(Stored dataset items)
=== Begin Enclosure ===

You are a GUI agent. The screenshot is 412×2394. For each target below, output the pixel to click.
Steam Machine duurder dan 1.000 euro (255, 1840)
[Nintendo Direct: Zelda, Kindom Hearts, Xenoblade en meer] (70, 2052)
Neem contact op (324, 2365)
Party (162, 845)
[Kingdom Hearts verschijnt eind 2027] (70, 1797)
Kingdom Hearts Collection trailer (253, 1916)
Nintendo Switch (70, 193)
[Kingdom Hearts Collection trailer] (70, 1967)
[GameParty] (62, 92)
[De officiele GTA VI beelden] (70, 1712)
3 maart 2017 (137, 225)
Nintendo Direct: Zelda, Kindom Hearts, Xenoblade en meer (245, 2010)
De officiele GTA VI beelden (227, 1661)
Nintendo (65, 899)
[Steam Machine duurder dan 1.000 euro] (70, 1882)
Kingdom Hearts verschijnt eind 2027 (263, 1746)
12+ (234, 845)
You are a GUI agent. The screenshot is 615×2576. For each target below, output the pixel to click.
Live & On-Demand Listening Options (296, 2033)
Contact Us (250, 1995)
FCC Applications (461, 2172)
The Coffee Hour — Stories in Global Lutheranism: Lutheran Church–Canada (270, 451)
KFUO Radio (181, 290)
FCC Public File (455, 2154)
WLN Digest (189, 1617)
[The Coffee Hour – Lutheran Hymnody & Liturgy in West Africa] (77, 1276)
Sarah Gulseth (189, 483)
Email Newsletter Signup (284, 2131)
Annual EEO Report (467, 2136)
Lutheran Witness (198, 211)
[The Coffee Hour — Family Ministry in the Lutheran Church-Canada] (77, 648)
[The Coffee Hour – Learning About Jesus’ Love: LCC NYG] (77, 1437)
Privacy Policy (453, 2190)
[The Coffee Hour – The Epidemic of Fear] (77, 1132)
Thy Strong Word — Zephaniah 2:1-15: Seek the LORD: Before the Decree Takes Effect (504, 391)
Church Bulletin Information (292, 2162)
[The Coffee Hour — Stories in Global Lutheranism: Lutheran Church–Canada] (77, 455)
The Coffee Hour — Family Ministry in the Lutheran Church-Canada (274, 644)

=== End Enclosure ===

## TASK DETAILS
Starting from the line that contains "Church Bulletin Information (292, 2162)", reproduce each line of the data exactly through the last one.

## OUTPUT FOR THIS TASK
Church Bulletin Information (292, 2162)
[The Coffee Hour — Stories in Global Lutheranism: Lutheran Church–Canada] (77, 455)
The Coffee Hour — Family Ministry in the Lutheran Church-Canada (274, 644)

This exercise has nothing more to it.